Reste que la posture anti – israélienne de Téhéran est largement calculée, opportuniste et circonstancielle. Seuls pays non arabes de la région avec la Turquie, l’Iran et Israël ont beaucoup en commun. La monarchie iranienne avait été le premier pays musulman à reconnaître Israël en 1949 et la République iranienne et l’État hébreu avaient entretenu une collaboration militaire et technologique jusqu’en 1989 – soit dix ans après la révolution islamique. La défense de la cause palestinienne est surtout une source de « soft power » pour la république iranienne : un moyen de mobiliser l’alliance avec les organisations comme le Hamas ou le Djihad islamique et, ce faisant, engranger de nombreux bénéfices – parmi lesquels le déraillement du processus de rapprochement israélo – arabe engagé par les accords d’Abraham ; la réaffirmation de l’Iran comme champion de la « rue arabe » et de la lutte anti-impérialiste ; ou encore la remise en cause de l’infaillibilité technologique et militaire d’Israël.

La grande force de l’Iran est d’avoir su développer un « rhizome stratégique » à travers toute la région : à ses forces propres, il faut évidemment ajouter des proxys qui permettent de prendre directement à partie ses adversaires, comme on a pu le voir en Irak ou encore dans le détroit de Bab el-Mandeb. Jusqu’où Téhéran peut-il provoquer les États-Unis ou Israël ?

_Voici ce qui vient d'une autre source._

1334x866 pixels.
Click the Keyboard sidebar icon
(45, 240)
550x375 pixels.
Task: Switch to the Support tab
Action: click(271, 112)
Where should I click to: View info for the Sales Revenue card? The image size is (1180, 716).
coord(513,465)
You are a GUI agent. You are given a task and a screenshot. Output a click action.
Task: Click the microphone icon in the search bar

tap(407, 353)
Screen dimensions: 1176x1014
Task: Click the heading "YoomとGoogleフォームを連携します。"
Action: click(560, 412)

Au sortir de la guerre Iran-Irak et de la première guerre du Golfe, constatant ses faiblesses et la dis – symétrie de la distribution de puissance au profit des États – Unis et de leurs alliés, la République islamique adopte une stratégie a‑symétrique. À l’instar d’autres puissances eurasiatiques, elle mise sur cette approche multifacette qui consiste à compenser ses carences relatives dans les domaines diplomatique, économique et militaire en combinant tous ses atouts de manière prudente, pragmatique et non conventionnelle, c’est-à‑dire en évitant soigneusement la confrontation directe avec les adversaires américains, israéliens et arabes. La guerre des 33 jours de l’été 2006 lui fait franchir une nouvelle étape dans l’institutionnalisation de sa doctrine de guerre asymétrique. Comme le note alors son principal concepteur, le major – général Mohammad Ali Djafari, commandant du CGRI, « compte tenu de la supériorité numérique et technologique de l’ennemi, l’Iran recourra désormais systématiquement à une stratégie “asymétrique”  ».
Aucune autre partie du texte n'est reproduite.